The ARCS team provides 50TB of research and academic storage via the Andrew File System (AFS) distributed file system. AFS is backed up daily via IST’s enterprise backup system. The current AFS implementation, OpenAFS, which is open source, will be replaced with a commercial implementation, AuriStor, during the 2022-2023 academic year, providing important enhancements in performance, security,capacities, authorization, permissions, and administration as well as bug fixes and technical support.
AFS is a distributed file system. Its principal components are :
Database servers : provide information on authorization, and directory and file locations on file servers File servers : store all data in discrete "volumes", with associated quotas Client software : connects AFS clients to database servers and file servers over a network. Every client has access to every file in AFS, subject to the permissions attached to the identity of the user logged into the client. Client software is available for Linux, MacOS, and Windows. Single global name space for all clients : all clients see the identical path names and permissions.
An AFS "cell" is a group of database servers and file servers sharing the same cell name.
AFS was designed for highly-distributed wide area network (WAN) use. A cell can be concentrated in one physical location, or be widely geographically dispersed. A client in one cell can be given fine-grained levels of access to the data in other cells.

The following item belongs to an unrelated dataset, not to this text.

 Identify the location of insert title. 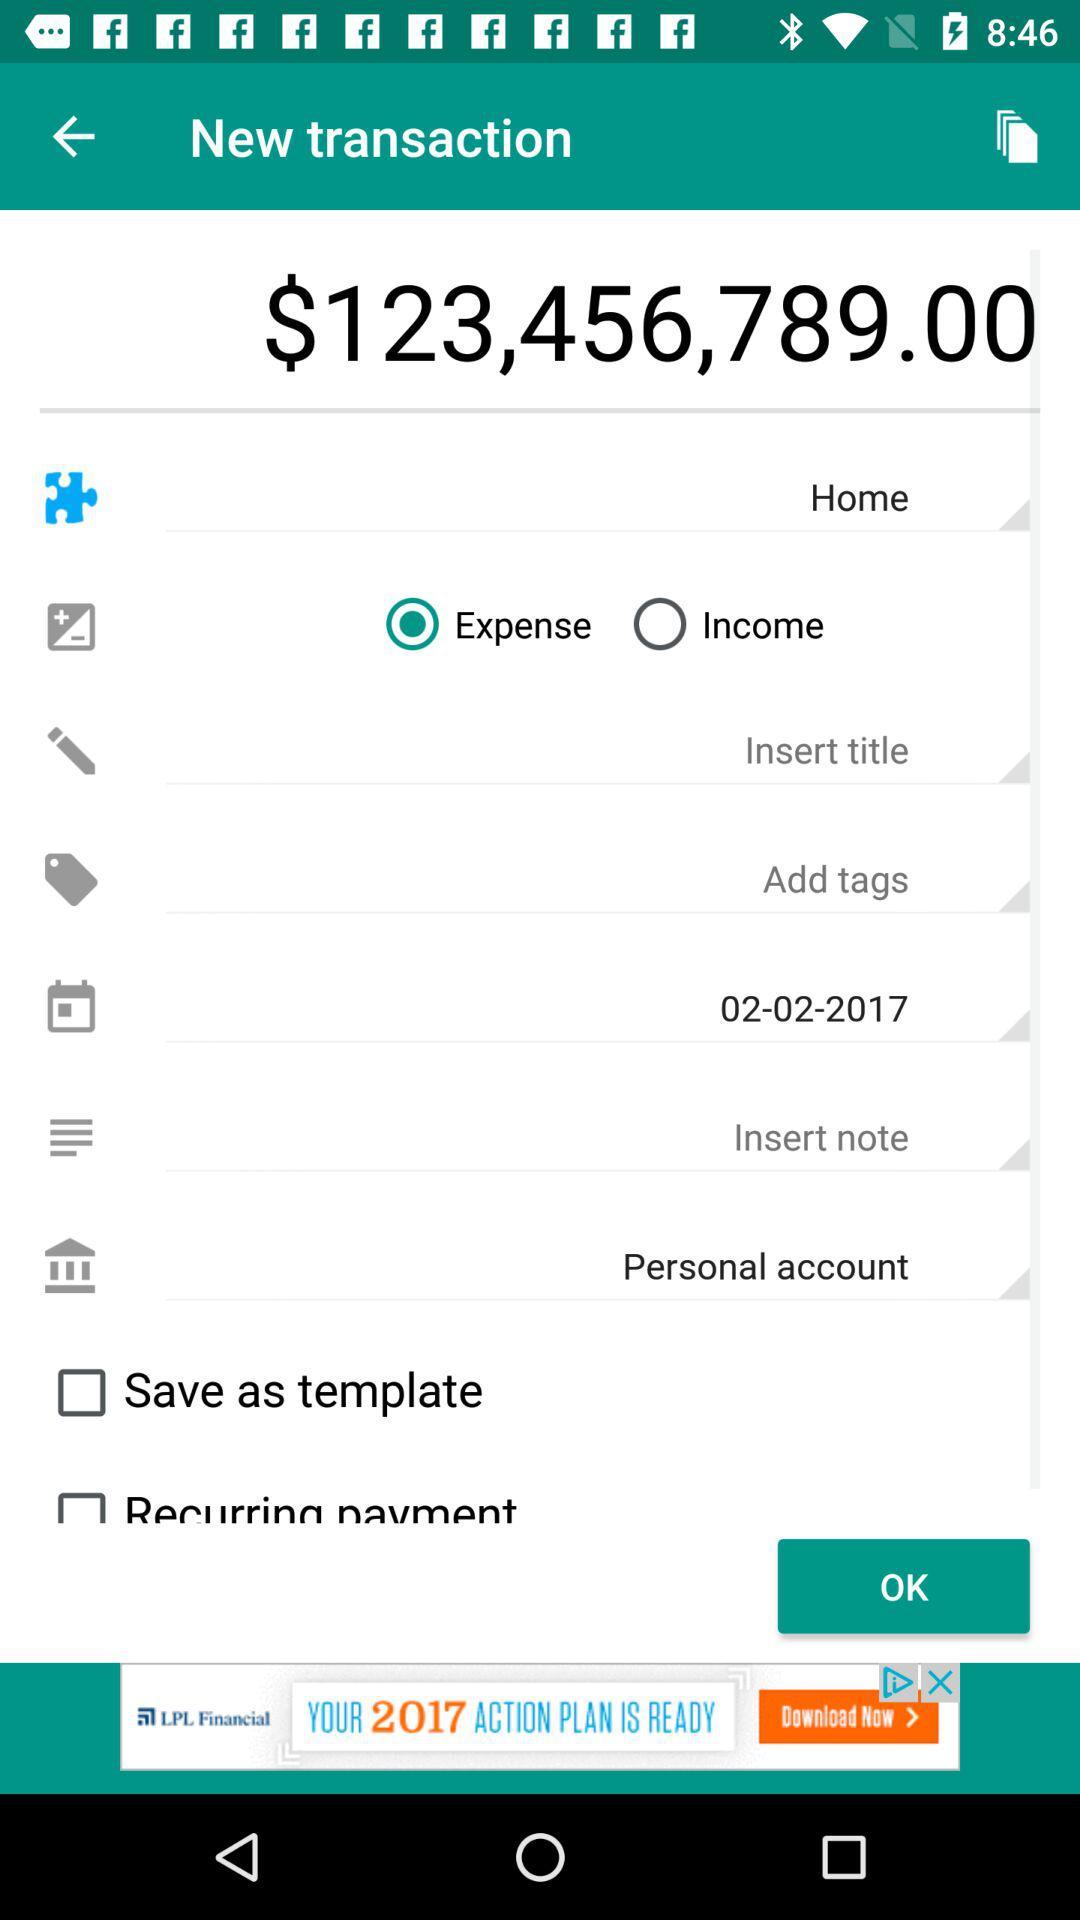
(596, 749).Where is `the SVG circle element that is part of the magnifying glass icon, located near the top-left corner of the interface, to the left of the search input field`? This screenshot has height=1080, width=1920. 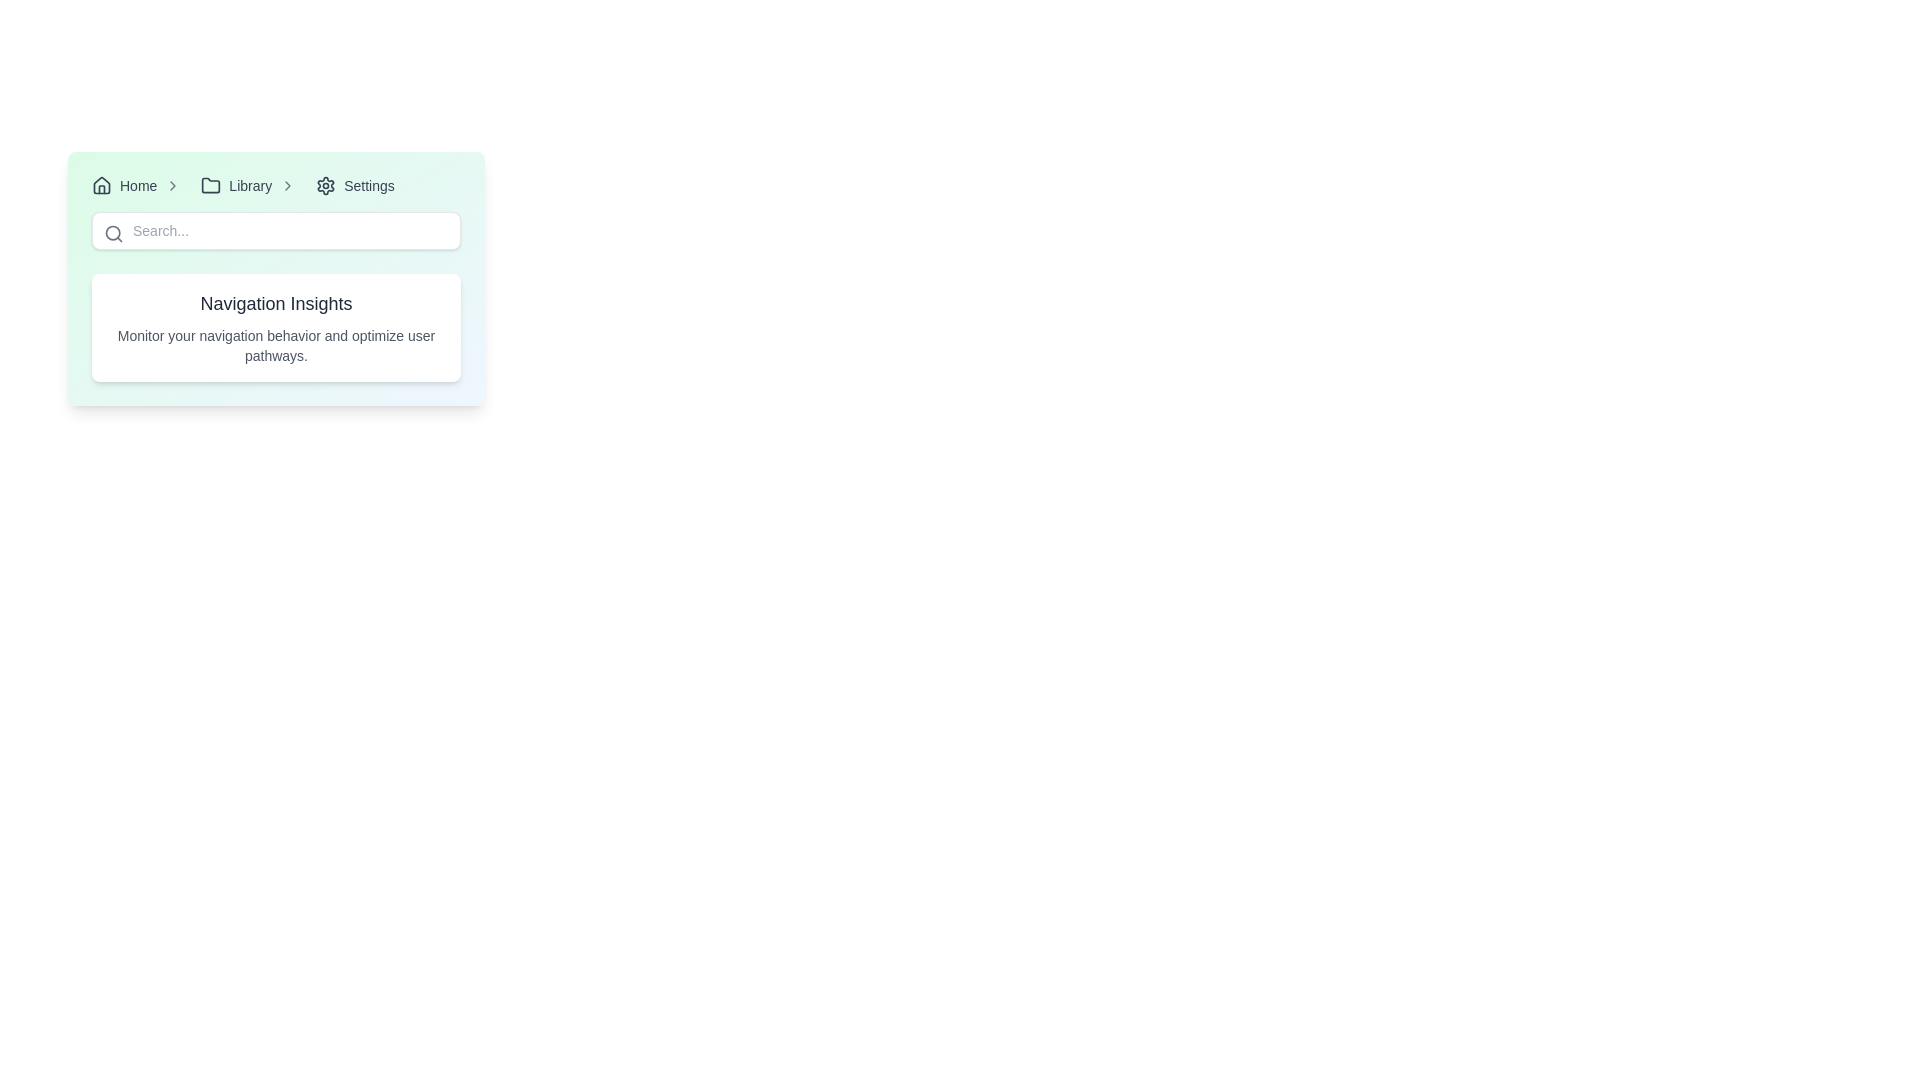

The NJIT cell name is "cad.njit.edu"; all file and directory paths begin with "/afs/cad.njit.edu/" (abbreviated to /afs/cad/). This cell currently contains about 27TB of research data, 4TB of user data,and 1.4TB of applications data, in about 47,700 volumes.

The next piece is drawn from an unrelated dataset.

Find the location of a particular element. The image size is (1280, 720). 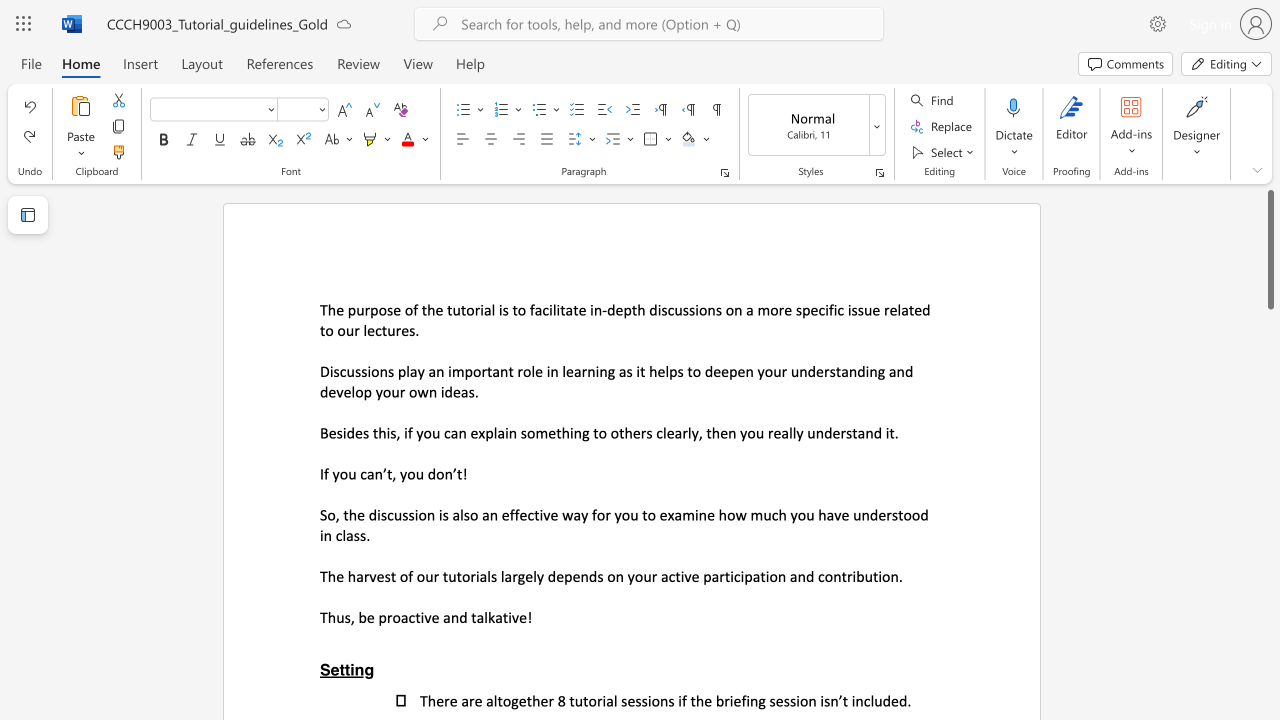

The current AFS implementation, OpenAFS, which is open source, will be replaced with a commercial implementation during the 2022-2023 academic year, providing important enhancements in performance, security,capacities, authorization, permissions, and administration as well as bug fixes and technical support.

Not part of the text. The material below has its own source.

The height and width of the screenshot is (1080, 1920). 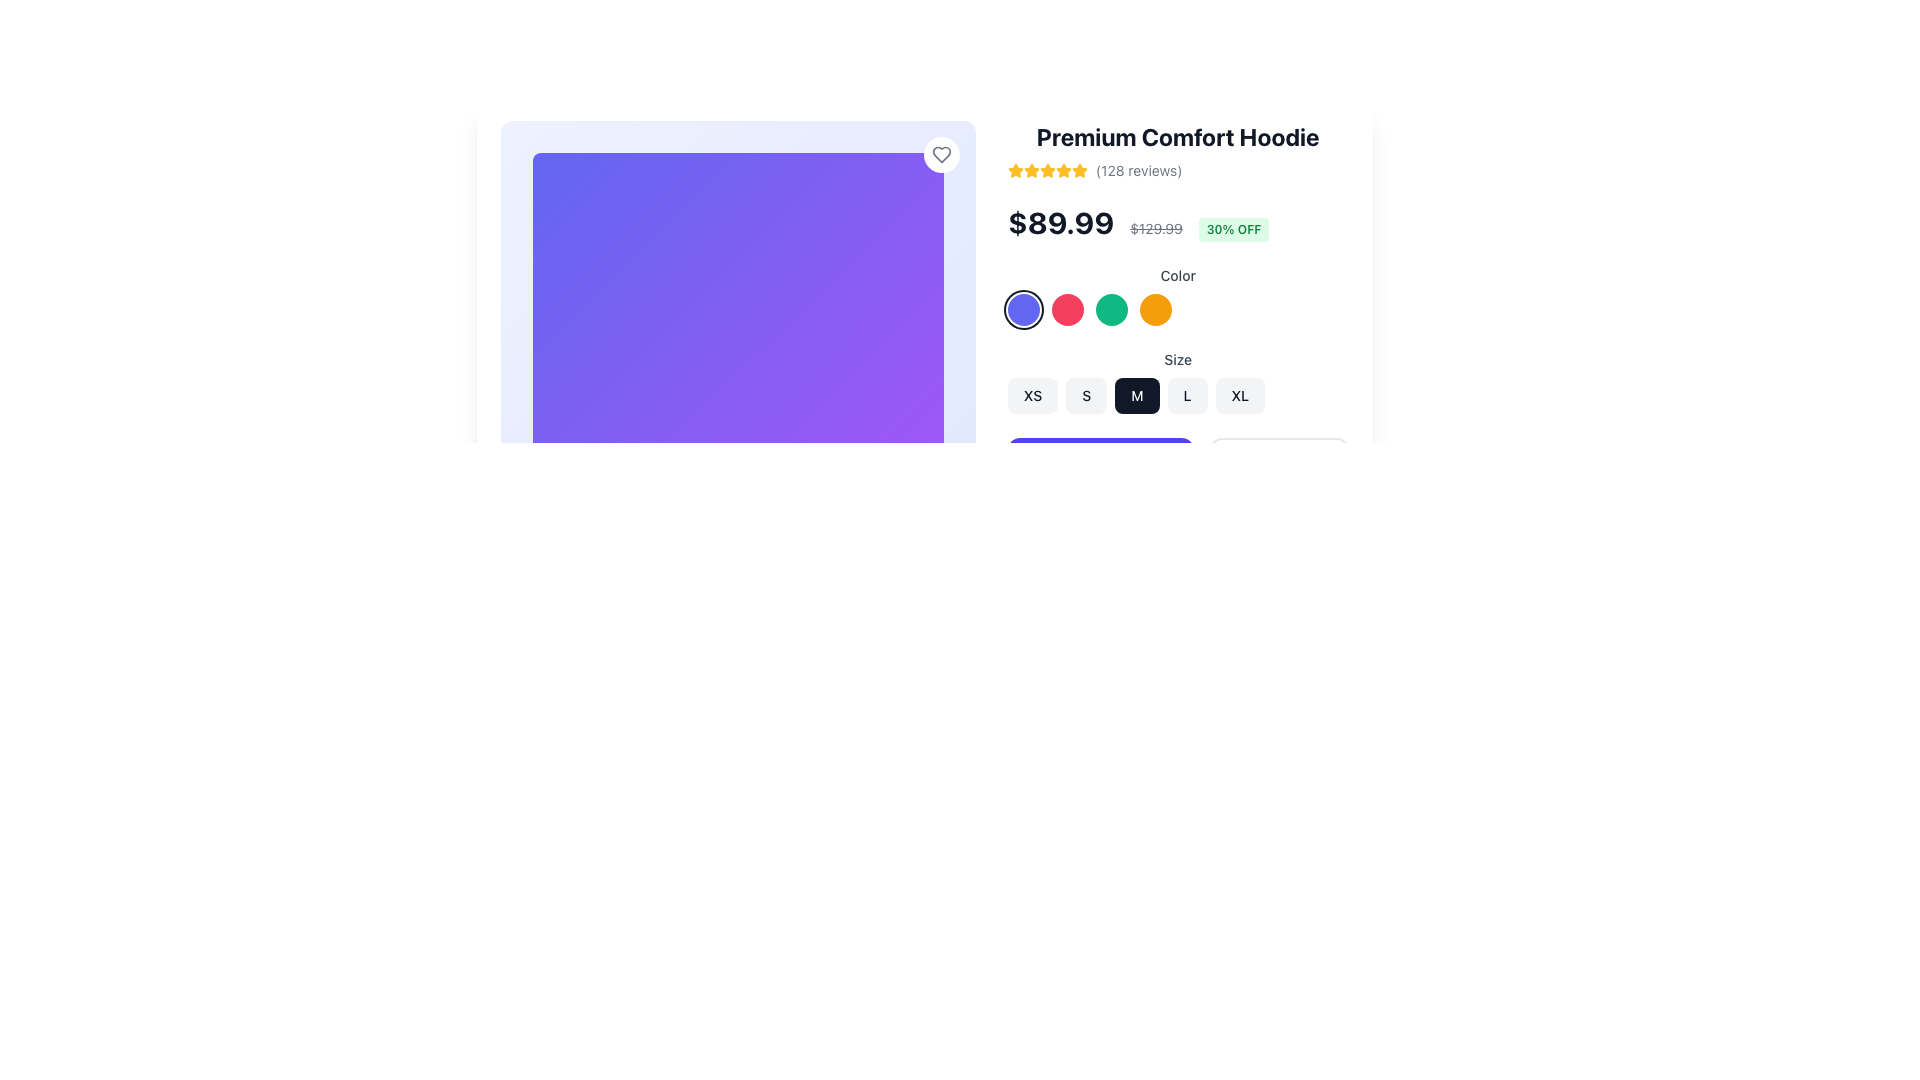 I want to click on the size selector buttons labeled 'XS', 'S', 'M', 'L', and 'XL' located in the 'Size' subsection beneath the color selection options, so click(x=1178, y=381).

All of /afs/cad/ is backed up daily via IST enterprise backup.
Access to Cloud Computing is provided via Rescale, a cloud computing platform combining scientific software with high performance computing. Rescale takes advantage of commercial cloud computing vendors such as AWS, Azure and Google Cloud to provide compute cycles as well as storage. The Rescale services also include applications setup, and billing and provides a pay-as-you-go method for researchers to use commercial cloud services - e.g., Amazon Web Services, Azure, Google Cloud Platform.
Data Center: Space, Power and Cooling
NJIT’s recent purchase of the Wulver cluster exceeds the capacity of NJIT’s current computing facilities in terms of power and cooling. To accommodate Wulver and future expansion, NJIT has partnered with Databank, a leader in colocation facilities. Databank has more than 65 datacenters in over 27 metropolitan areas, supporting many industries including very large HPC deployments. The Databank location in Piscataway NJ will provide NJIT with 100% uptime SLA due to redundant power, cooling, and network facilities. The facility also provides water-cooling instead of traditional air-conditioned cooling in order to support far denser equipment needed for modern HPC.
NJIT employs five FTE staff members with a budget to hire three additional FTE’s to administer and support research computing resources. Services available to the user community include system design, installation, and administration of research computing resources, application support, assistance with software purchasing and consulting services to faculty members, their research associates, and students.